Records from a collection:
===============
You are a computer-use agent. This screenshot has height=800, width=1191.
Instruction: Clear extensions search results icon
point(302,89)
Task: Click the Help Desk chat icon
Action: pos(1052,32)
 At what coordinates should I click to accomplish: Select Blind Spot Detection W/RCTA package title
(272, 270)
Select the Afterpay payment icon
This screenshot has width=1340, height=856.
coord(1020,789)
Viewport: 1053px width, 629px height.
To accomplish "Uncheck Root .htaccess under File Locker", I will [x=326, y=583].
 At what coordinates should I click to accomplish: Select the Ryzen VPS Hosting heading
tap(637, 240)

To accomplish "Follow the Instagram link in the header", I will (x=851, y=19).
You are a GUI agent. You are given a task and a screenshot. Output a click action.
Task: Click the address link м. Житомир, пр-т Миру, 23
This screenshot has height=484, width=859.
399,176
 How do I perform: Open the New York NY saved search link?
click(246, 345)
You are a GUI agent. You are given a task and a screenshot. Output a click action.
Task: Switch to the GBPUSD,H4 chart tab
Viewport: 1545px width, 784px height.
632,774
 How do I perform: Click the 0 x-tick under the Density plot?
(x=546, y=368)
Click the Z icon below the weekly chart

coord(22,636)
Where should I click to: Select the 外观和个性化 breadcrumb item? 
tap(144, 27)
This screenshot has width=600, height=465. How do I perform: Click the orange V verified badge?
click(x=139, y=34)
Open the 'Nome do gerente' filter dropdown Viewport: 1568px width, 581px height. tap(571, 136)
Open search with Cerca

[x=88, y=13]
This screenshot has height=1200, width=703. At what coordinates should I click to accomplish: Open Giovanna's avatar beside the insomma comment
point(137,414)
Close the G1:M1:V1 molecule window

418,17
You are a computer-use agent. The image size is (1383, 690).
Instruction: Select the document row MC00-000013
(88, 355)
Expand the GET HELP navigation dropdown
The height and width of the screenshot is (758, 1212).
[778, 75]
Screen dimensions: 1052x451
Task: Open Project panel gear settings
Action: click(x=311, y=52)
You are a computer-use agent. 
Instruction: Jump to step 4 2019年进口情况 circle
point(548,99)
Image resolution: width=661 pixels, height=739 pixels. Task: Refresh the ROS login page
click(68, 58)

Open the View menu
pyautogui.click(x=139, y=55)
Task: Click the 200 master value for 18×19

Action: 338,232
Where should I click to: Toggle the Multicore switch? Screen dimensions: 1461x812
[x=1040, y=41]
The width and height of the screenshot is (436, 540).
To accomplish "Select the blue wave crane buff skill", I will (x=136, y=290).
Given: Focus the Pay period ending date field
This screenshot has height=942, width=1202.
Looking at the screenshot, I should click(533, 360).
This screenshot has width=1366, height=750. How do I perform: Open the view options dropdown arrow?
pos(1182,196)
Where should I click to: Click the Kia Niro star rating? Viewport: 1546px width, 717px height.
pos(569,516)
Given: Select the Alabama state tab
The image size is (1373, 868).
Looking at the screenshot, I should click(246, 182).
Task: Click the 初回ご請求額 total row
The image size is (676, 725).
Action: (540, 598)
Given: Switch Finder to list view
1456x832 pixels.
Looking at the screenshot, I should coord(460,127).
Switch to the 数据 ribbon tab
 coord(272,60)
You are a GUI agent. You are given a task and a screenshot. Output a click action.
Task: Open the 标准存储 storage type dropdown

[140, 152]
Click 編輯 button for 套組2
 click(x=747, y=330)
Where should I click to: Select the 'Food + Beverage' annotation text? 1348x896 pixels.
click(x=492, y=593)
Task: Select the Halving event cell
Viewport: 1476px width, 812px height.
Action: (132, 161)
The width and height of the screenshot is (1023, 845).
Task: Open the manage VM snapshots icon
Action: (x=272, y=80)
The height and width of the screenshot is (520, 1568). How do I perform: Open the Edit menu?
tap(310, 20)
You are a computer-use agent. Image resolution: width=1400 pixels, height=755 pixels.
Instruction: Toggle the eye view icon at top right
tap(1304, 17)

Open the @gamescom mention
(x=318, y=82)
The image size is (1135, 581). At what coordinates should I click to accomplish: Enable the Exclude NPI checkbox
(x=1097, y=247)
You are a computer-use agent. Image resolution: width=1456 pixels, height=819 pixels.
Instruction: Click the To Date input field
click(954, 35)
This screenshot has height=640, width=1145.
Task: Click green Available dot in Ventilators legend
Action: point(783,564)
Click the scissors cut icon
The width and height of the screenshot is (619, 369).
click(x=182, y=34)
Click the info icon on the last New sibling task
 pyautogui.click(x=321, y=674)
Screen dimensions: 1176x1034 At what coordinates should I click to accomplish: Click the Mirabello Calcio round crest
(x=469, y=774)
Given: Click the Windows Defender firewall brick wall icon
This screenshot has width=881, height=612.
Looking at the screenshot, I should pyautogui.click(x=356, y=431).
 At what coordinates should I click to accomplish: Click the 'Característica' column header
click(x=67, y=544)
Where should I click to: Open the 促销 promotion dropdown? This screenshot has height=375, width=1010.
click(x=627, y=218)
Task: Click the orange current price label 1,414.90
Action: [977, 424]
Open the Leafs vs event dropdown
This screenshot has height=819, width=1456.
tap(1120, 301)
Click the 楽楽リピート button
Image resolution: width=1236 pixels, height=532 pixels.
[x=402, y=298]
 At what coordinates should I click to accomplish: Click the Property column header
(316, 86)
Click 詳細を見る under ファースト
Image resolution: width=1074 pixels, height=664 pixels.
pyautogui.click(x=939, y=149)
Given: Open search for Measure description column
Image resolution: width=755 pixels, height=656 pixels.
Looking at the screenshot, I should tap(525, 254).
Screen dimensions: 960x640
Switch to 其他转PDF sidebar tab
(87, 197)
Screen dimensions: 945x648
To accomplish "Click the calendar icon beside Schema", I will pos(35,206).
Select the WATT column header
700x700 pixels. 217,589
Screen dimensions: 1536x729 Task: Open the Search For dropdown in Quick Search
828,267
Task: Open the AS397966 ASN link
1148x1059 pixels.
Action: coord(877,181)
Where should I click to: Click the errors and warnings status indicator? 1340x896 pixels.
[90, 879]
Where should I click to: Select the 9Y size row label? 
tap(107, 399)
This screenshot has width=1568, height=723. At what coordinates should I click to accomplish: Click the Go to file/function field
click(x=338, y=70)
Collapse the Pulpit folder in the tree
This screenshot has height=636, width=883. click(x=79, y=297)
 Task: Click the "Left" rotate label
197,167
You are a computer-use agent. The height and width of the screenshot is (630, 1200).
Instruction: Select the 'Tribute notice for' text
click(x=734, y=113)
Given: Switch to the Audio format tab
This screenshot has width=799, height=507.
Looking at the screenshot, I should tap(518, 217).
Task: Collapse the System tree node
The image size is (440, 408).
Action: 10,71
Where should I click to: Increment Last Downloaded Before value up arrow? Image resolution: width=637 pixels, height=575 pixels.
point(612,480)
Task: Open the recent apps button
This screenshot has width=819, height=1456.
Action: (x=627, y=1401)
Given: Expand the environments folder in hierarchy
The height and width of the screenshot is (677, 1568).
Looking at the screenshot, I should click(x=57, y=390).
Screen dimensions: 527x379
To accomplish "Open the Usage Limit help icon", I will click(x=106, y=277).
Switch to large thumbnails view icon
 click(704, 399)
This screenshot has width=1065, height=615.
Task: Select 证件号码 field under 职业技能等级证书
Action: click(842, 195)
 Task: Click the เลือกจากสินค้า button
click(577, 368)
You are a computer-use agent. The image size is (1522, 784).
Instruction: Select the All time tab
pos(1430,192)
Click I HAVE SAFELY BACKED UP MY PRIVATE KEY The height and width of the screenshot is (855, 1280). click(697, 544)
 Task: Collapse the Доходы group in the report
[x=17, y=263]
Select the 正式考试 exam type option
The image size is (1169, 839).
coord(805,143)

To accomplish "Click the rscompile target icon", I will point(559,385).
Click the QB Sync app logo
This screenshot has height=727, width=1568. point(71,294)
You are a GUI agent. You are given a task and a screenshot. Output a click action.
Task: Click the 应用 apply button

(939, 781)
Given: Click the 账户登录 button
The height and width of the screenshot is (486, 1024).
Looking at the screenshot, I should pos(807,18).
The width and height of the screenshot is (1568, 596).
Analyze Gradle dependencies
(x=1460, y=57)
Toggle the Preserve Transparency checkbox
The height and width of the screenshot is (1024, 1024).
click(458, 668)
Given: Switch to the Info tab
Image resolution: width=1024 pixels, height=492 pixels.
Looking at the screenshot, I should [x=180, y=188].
===============
# DIRECTIONS:
Reproduce the lines in the entries above exactly, starting at the line that contains "This screenshot has width=600, height=465." and ending at the line that contains "[x=88, y=13]", with both of those lines included.

# EXPECTED ANSWER:
This screenshot has width=600, height=465. How do I perform: Click the orange V verified badge?
click(x=139, y=34)
Open the 'Nome do gerente' filter dropdown Viewport: 1568px width, 581px height. tap(571, 136)
Open search with Cerca

[x=88, y=13]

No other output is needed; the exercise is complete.